Горничная вышла, а все общество проследовало в столовую, находившуюся в том же этаже, рядом с гостиной. Клайд увидел еще одну великолепно обставленную комнату, всю в светло-коричневых тонах; посредине стоял длинный стол орехового дерева, очевидно, предназначавшийся для особо торжественных случаев, вокруг него – стулья с высокими спинками. Стол освещали канделябры, расставленные на нем на равном друг от друга расстоянии.
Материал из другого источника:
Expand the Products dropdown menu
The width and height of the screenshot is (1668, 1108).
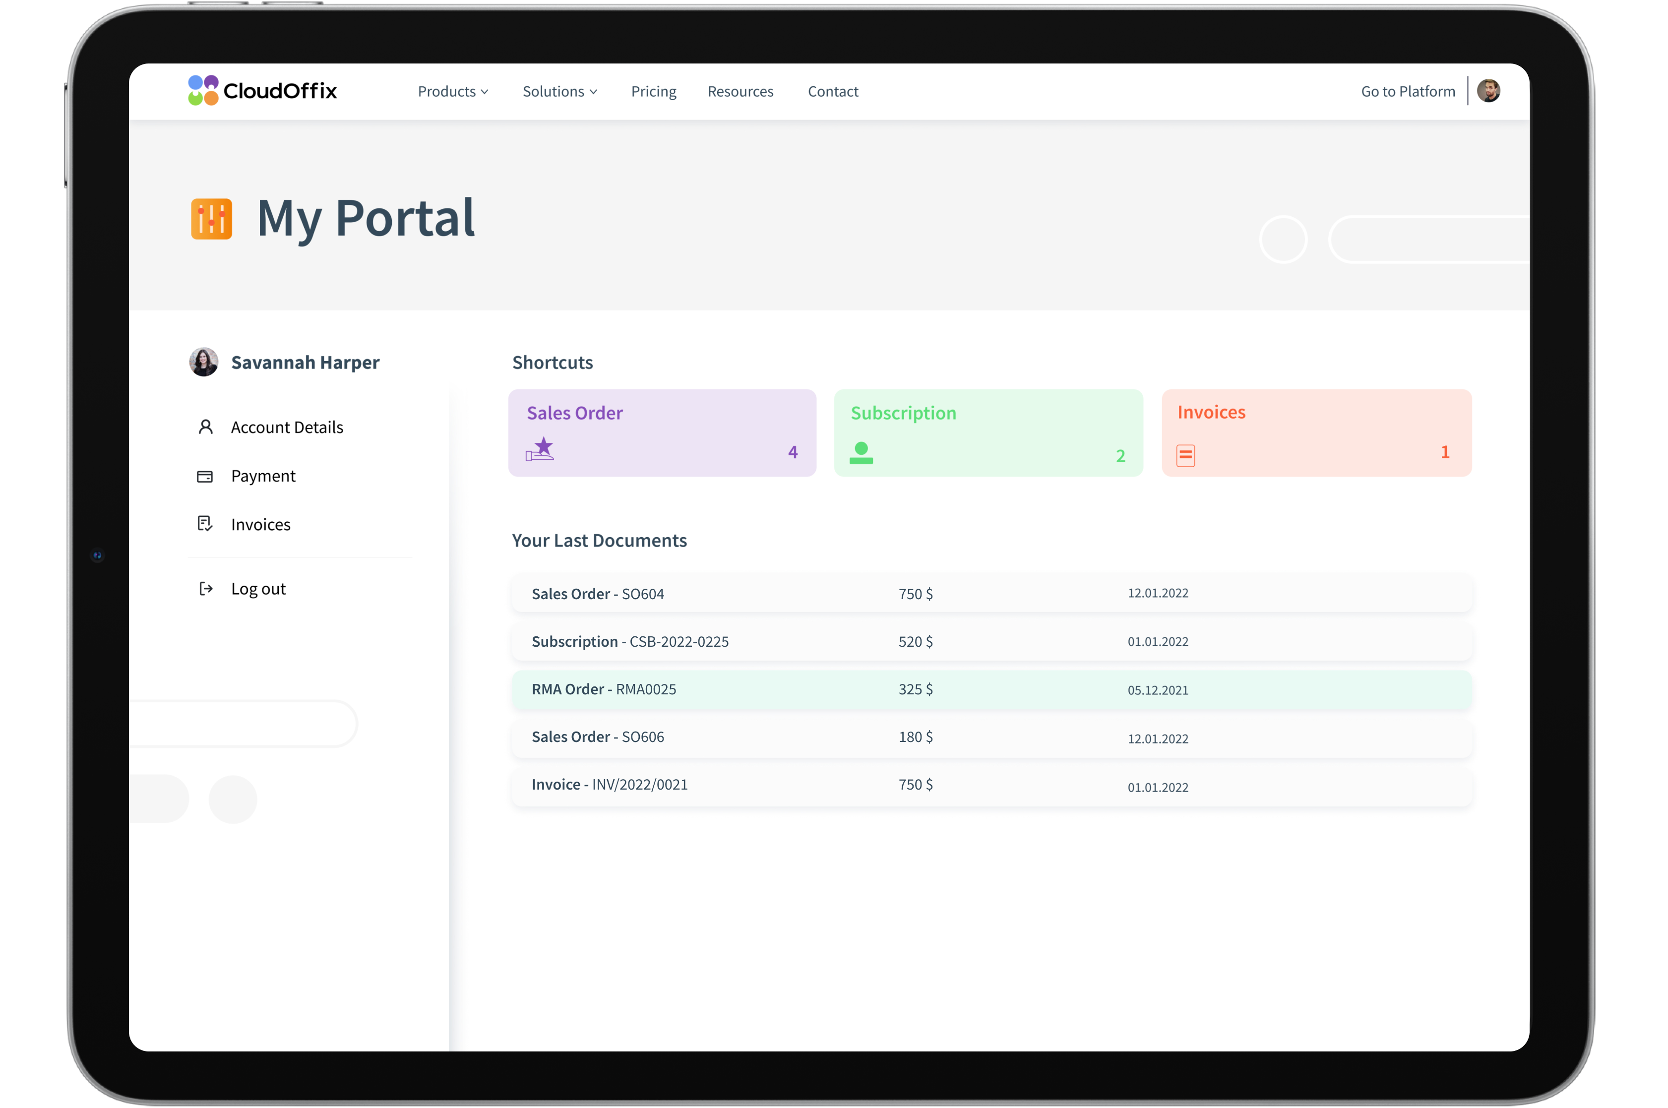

В глубине комнаты, в просторной полукруглой нише с окнами в сад, был накрыт для ужина другой, небольшой стол на шесть персон. (Клайд почему-то представлял себе это совсем иначе.) За столом Клайду пришлось отвечать на множество вопросов, главным образом о его семье, о том, как его родные жили прежде и как живут теперь. Сколько лет его отцу? А матери? Где они жили до переезда в Денвер? Сколько у него братьев и сестер? Сколько лет его старшей сестре Эсте? Чем она занимается? А остальные дети? Доволен ли отец своим делом – ведь он теперь содержит отель? А чем именно он занимался раньше, в Канзас-Сити? Сколько времени они там жили?
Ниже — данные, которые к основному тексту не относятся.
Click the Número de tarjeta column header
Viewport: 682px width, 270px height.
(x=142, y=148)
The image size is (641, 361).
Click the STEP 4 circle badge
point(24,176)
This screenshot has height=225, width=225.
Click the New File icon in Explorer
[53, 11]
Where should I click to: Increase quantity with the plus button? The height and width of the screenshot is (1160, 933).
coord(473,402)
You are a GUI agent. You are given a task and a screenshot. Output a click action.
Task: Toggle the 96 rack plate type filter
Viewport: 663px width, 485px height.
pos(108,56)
Клайд не на шутку смутился и растерялся под градом этих вопросов, которые с важным видом задавали ему Сэмюэл Грифитс и его жена. По сбивчивым ответам Клайда оба они поняли, что вопросы эти – особенно о жизни семьи в Канзас-Сити – ставят его в затруднительное положение. Они, разумеется, приписали это чрезвычайной бедности своих родственников. Когда Сэмюэл Грифитс спросил: «Кажется, вы начали работать в отеле еще в Канзас-Сити, когда окончили школу?» – Клайд густо покраснел, вспомнив об истории с украденным автомобилем и о том, как мало, в сущности, пришлось ему ходить в школу. Больше всего ему не хотелось, чтобы здесь узнали что-нибудь о его жизни в качестве рассыльного в Канзас-Сити и особенно чтобы его имя связали с отелем «Грин-Дэвидсон».
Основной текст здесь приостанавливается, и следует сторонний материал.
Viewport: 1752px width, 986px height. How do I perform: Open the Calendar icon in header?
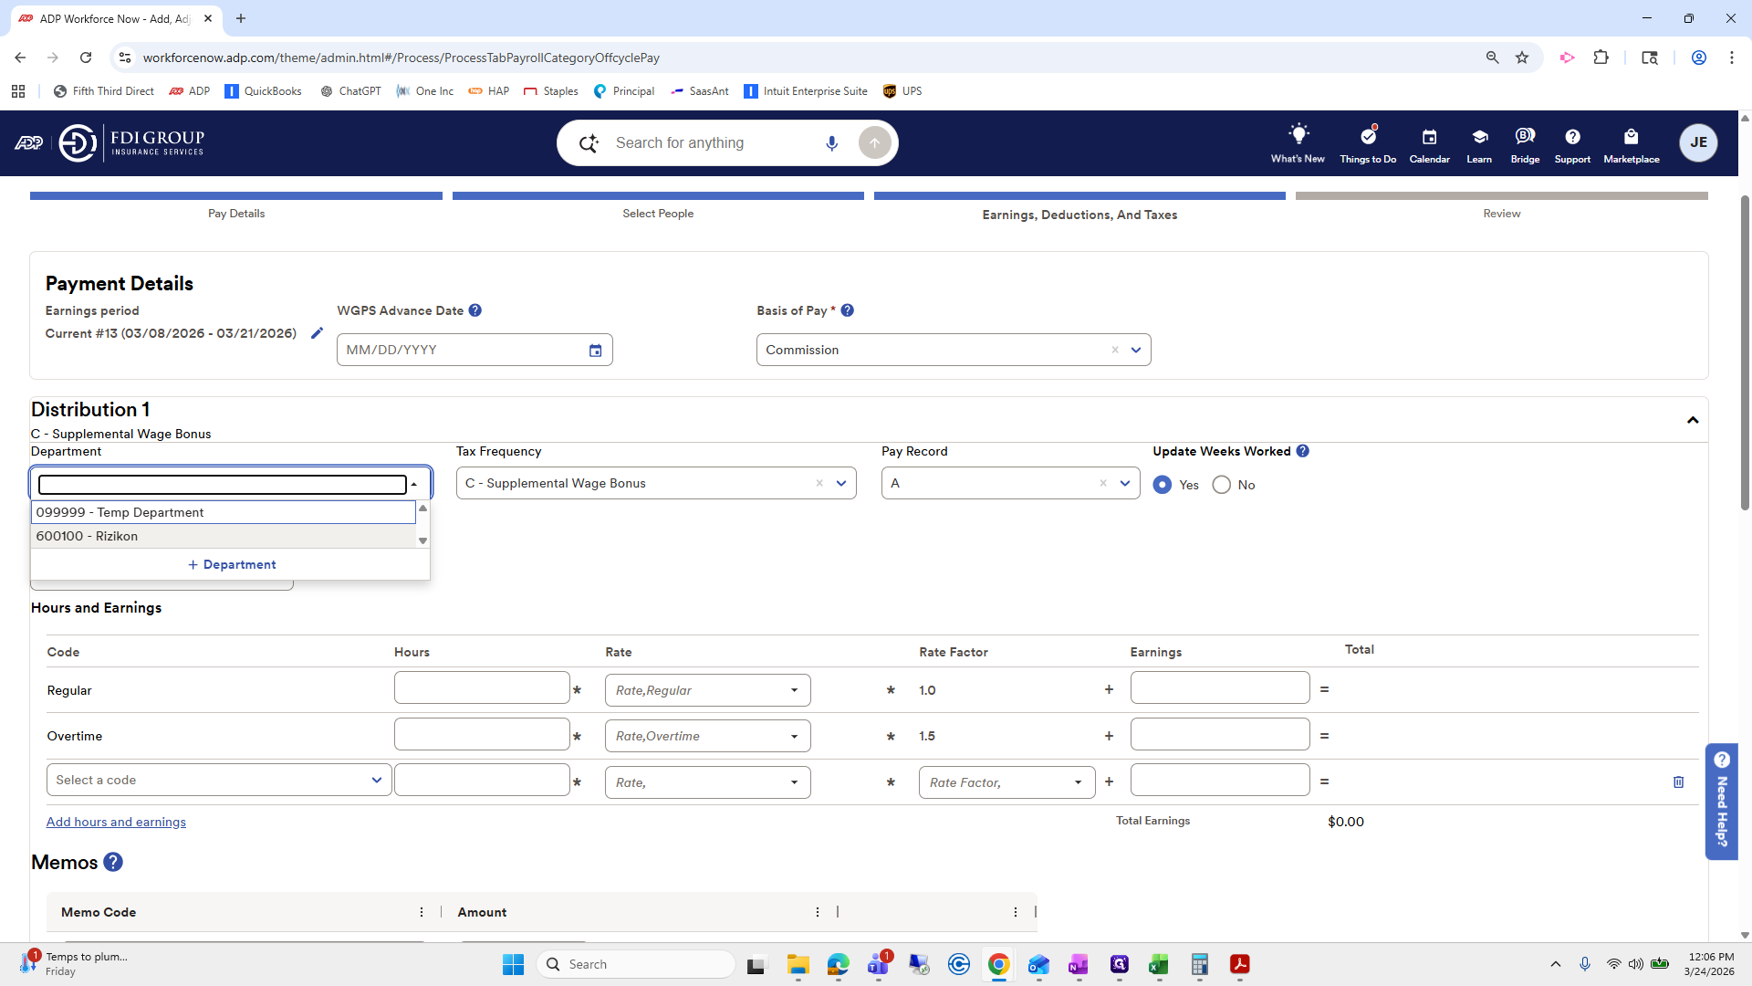(x=1429, y=137)
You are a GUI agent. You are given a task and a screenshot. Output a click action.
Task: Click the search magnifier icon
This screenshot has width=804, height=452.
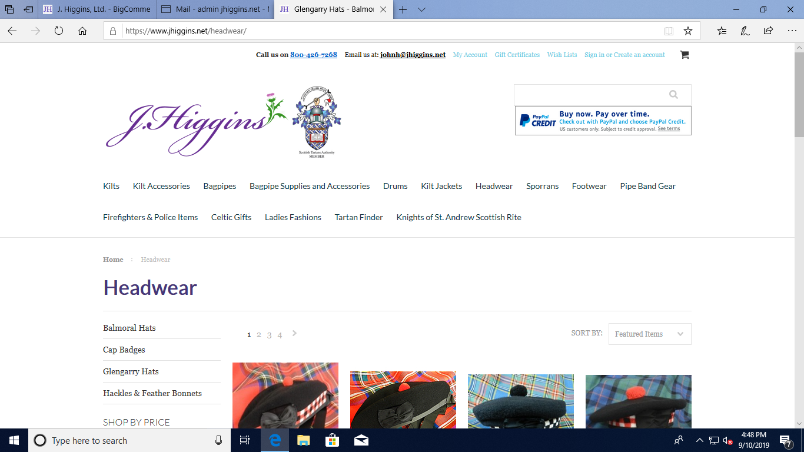point(673,95)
К счастью, в это время дверь отворилась, и вошла Белла в сопровождении двух девушек, которые, как сразу понял Клайд, также принадлежали к избранному обществу. Какой контраст между ними и Ритой и Зеллой, о которых он еще совсем недавно думал с таким волнением! Он узнал Беллу по ее фамильярному обращению с Грифитсами. Одна из ее спутниц была Сондра Финчли, о которой так часто говорили Белла и ее мать. Клайд никогда еще не видал такой изящной, красивой и гордой девушки, – она была совсем особенная, никто не мог сравниться с нею! Английский костюм плотно облегал ее гибкую фигуру, и с ним прекрасно гармонировала маленькая темная кожаная шапочка, кокетливо надвинутая на глаза. Через руку у нее перекинуто было элегантное пальто в черную и серую клетку, модного, почти мужского покроя, и она вела за собой на кожаном ремешке французского бульдога. Клайду показалось, что он в жизни своей не встречал такой очаровательной девушки. Она сразу произвела на него необычайное, потрясающее впечатление, точно его пронизал электрический ток, и он с жгучей болью ощутил, что значит жаждать недостижимого, мечтать о любви и мучительно чувствовать, что ему не суждено добиться от этой девушки хотя бы ласкового взгляда. Это и терзало и пьянило его. Ему до боли хотелось то закрыть глаза и больше не видеть ее, то смотреть на нее без конца, не отводя глаз, – так она его пленила.